Whether Silicon Valley is a catalyst for real change in the world or merely a self-indulgent group of entitled twentysomethings making frivolous apps is persistent question. Beyond the giants like Facebook, Google, and Apple, few of the technology startups born here can truly say they’ve changed humanity for the better. Instead, they’ve addicted us to dozens of social media apps we didn’t need before, or solve a problem that only privileged rich people have.
Such arguments are warranted given that many SV founders think of themselves as modern-day messiahs, but I still think the tech industry is being held to an unfair standard. Bankers and lawyers don’t create value the same way a tech founder does – they move money and settle disputes, but a startup creates an entirely new solution, all the while generating employment for thousands (if successful). The mega success of frivolities like Snapchat shows that there is indeed a market desire for such things.
But all value is not created equally. Is solving global boredom equivalent to solving global hunger? They’re both widespread problems that millions of people are willing to pay to solve, but the type of person affected (and what they’re able to pay) is so different as to make them incomparable. Plus they’re on opposite ends of Maslow’s Hierarchy of Needs. No app could ever solve hunger.

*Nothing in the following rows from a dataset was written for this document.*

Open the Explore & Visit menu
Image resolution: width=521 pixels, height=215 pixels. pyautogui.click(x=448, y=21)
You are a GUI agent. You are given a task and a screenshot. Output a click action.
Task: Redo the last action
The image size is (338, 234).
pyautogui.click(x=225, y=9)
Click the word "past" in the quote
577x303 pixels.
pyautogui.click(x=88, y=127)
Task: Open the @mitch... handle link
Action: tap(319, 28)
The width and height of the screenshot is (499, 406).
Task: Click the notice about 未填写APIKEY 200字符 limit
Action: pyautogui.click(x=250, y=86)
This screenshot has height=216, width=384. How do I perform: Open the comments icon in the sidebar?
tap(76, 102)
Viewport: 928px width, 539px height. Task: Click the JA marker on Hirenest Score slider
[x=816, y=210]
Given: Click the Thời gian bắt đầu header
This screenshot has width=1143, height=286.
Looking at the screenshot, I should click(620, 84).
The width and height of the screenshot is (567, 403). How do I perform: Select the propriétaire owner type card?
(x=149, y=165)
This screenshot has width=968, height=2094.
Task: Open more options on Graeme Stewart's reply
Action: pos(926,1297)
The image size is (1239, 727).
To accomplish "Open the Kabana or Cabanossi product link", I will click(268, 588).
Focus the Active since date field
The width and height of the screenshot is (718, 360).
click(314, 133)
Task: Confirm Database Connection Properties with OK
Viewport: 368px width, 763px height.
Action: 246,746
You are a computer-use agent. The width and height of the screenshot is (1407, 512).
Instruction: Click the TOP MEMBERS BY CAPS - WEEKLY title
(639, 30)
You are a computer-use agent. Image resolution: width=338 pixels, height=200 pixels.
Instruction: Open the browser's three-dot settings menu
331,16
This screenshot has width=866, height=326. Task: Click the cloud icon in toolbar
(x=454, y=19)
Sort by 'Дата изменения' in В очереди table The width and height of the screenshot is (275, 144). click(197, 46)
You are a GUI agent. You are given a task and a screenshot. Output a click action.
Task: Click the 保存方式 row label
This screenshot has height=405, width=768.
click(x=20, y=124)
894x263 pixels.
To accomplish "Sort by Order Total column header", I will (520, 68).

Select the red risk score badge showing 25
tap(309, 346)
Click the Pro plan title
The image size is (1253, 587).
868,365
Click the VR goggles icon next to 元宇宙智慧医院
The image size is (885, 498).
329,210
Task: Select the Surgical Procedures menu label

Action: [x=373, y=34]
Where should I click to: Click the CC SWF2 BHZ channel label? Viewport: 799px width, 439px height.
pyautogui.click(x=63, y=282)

Or could they? What problems do substitutes like Soylent or delivery options like Munchery solve, if not hunger? The question of global hunger is not one of production but of distribution, as Mark Bittman points out. We already make enough food to feed everyone on the planet – it’s just not distributed correctly, plus those who need it most can’t afford to pay. Such services currently only help rich people eat more by reducing preparation hassles, but the same technology could be used to solve one half of the hunger problem by getting food where it’s needed.
The advanced logistic technologies pioneered and honed by companies like Uber couldn’t be helpful on a global scale? Today, it’s a private taxi service to the privileged, but they’re already planning to take that same efficient transportation marketplace to everything, be it food, freight, or friends. The same technology that solves a frivolous first world problem can be used to solve a truly global one. Twitter started out as a frivolity even among the technorati, and since then it helped facilitate the Arab Spring. You can’t say something is useless because you never know how someone out there will use it.
Plus I don’t think non-profit organizations can effectively tackle the big problems like hunger or authoritarian governments head on. They are constantly competing for funds and talent with nothing more to offer other than ‘purpose’. The debate between for-profit and non-profit rages on, but all that is proved moot by the staggering scale of tech power.
The 19 billion dollar acquisition of Whatapp by Facebook was a standard operating expense for the company, despite being much more than the cost of vaccinating every child in the world against measles. With the ability to throw around that much cash without thinking twice, a for-profit company with the right motive could affect far more change than any non-profit or even most governments ever could.
Then the frivolous first-world problems become a vehicle for good, in fueling a benevolent business that gives back. A company could solve a frivolity and make fat profits off it, and then use said profits to solve some bigger issue. And it might even be in their best interests.
Time’s recent cover story tells the tale of frivolous social media company Facebook bringing internet access to all corners of the world. They’re doing it in order to get more Facebook users, of course, but a Facebook account is a small price to pay for Internet access, especially in the rural corners of Africa. Web access provides infinite possibilities to the poor, through education and global communication. Better opportunities, I’d say, than what any non-profit could offer.
That’s why I’m hesitant to judge all the new glitzy useless apps out there. It’s easy to scoff at Flappy Bird or Clinkle, but the former made hundreds of thousands for its Vietnamese creator, and the latter facilitates payments directly from phones, which opens up new routes for those without the credit or self-discipline required to sign up with a credit card provider.
Such companies solve boredom, yes, but in solving boredom they get paid millions more than any charity appealing for donations from the very same users. As long as they use those profits to do something rather than sit on them, there’s no reason to scoff at their initial product. And many of them face the tougher issues armed with technology honed and perfected from years of facing lesser problems.
Take Tesla, the champion often put forth to defend Silicon Valley’s reputation of uselessness. Scalable electric power would solve the problems of people around the planet without exception, and yet Elon didn’t even try to solve it for middle class Americans at first. No, as he relates in his Secret Master Plan, he started off with the Tesla Roadster, a sports car priced for the one percent, in order to build up the war chest for the Model S, a slightly more affordable sedan. It’s been his plan all along to iterate and use the profits, technology, and learnings garnered from previous models in order to perfect the next model, each more mass-market than the last. It’s a textbook example of solving a rich problem in a way that paves the way to solve poor ones.
So let Silicon Valley do its thing – as long as people are paying for its products, you’ll never know how truly disruptive (in the strictest sense of the word) the next app will be.